[Extrait fourni]
* * * * * * *

Politique

Cameroun – Maurice Kamto : « Pour le salut du pays, je suis prêt à discuter avec Paul Biya »

L'opposant camerounais Maurice Kamto, le 3 décembre 2019.

L'opposant camerounais Maurice Kamto, le 3 décembre 2019. © Fernand Kuissu pour JA

Deux mois après sa libération, le président du Mouvement pour la renaissance du Cameroun (MRC) est bel et bien de retour dans l’arène politique. Tout en justifiant le boycott des élections de février, le leader de l’opposition prône le dialogue et l’apaisement.

Maurice Kamto vit reclus derrière les hauts murs de sa résidence des quartiers nord de Yaoundé. Pour y accéder, il faut montrer une pièce d’identité et attendre que des vigiles derrière un grillage vous ouvrent et vous installent sous une tonnelle dressée dans le jardin.

Puis arrive ce professeur des universités, ancien ministre délégué à la Justice, devenu l’opposant le plus en vue du Cameroun. Il a le regard fatigué et la voix éraillée de ceux qui dorment peu. Peut-être est-ce l’une des conséquences de neuf mois d’incarcération à la prison principale de Yaoundé, qu’il a quittée en octobre.

* * * * * * *

[Matériel fourni]
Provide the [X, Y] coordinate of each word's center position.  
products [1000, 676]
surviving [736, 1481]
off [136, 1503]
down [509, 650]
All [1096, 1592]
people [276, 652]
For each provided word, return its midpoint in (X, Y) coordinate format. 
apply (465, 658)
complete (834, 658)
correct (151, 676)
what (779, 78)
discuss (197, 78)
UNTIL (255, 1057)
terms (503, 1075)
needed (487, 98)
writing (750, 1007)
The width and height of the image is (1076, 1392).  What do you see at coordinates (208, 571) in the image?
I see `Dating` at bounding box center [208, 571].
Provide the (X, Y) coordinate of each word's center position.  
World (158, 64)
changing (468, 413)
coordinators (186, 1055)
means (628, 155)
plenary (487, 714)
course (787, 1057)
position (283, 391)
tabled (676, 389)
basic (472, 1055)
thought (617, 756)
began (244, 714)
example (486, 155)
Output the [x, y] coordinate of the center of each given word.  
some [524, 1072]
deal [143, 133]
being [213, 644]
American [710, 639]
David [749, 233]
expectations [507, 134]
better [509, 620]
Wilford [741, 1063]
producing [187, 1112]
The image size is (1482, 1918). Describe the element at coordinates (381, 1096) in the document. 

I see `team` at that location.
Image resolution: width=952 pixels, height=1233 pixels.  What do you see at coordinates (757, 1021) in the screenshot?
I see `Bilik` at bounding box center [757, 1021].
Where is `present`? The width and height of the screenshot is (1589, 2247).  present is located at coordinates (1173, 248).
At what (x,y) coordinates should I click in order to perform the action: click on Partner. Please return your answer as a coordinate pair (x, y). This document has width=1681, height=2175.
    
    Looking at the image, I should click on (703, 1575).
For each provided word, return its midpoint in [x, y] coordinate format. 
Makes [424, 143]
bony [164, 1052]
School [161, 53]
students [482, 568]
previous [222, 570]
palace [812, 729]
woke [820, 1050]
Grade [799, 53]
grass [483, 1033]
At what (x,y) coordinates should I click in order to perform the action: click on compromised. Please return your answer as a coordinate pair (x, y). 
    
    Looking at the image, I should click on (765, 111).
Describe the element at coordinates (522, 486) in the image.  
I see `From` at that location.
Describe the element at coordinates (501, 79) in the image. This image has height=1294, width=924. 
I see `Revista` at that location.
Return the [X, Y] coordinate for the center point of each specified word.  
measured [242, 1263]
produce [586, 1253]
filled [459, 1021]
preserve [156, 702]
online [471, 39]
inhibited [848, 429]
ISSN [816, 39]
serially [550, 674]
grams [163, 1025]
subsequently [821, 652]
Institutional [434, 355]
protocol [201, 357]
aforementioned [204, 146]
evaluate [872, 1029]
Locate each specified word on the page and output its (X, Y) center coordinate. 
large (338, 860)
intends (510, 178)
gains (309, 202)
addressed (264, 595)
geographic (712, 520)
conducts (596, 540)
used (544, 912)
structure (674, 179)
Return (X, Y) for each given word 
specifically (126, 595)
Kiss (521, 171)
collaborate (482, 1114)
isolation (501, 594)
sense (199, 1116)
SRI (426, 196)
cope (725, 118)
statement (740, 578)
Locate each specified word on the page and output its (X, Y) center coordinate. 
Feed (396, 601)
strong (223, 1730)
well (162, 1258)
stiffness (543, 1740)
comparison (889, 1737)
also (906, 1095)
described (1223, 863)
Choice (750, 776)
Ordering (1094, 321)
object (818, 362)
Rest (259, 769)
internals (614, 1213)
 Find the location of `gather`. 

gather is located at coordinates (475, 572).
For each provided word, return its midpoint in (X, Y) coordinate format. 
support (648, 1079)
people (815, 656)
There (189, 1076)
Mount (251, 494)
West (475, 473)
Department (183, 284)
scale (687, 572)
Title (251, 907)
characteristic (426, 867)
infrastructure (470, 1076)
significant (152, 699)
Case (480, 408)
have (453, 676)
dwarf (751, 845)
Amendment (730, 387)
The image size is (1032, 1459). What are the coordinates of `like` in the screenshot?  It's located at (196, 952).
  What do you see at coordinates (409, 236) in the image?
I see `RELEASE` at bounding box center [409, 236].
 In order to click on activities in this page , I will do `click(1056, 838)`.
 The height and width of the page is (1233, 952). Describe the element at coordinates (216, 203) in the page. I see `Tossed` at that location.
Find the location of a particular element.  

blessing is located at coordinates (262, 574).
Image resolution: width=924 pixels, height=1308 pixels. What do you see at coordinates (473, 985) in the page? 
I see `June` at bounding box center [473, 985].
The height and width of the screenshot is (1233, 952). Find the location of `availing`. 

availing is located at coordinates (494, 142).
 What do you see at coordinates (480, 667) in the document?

* * * * * * *

[Exercice 1]
D'après l'article sur Maurice Kamto, combien de mois a duré son incarcération à la prison principale de Yaoundé ?
[Exercice 2]
Recopiez le passage de l'article sur Maurice Kamto compris entre « L'opposant camerounais Maurice Kamto, le 3 décembre 2019. © » et « dans le jardin. », ces deux segments inclus.

[Réponse attendue 1]
Neuf mois.

[Réponse attendue 2]
L'opposant camerounais Maurice Kamto, le 3 décembre 2019. © Fernand Kuissu pour JA

Deux mois après sa libération, le président du Mouvement pour la renaissance du Cameroun (MRC) est bel et bien de retour dans l’arène politique. Tout en justifiant le boycott des élections de février, le leader de l’opposition prône le dialogue et l’apaisement.

Maurice Kamto vit reclus derrière les hauts murs de sa résidence des quartiers nord de Yaoundé. Pour y accéder, il faut montrer une pièce d’identité et attendre que des vigiles derrière un grillage vous ouvrent et vous installent sous une tonnelle dressée dans le jardin.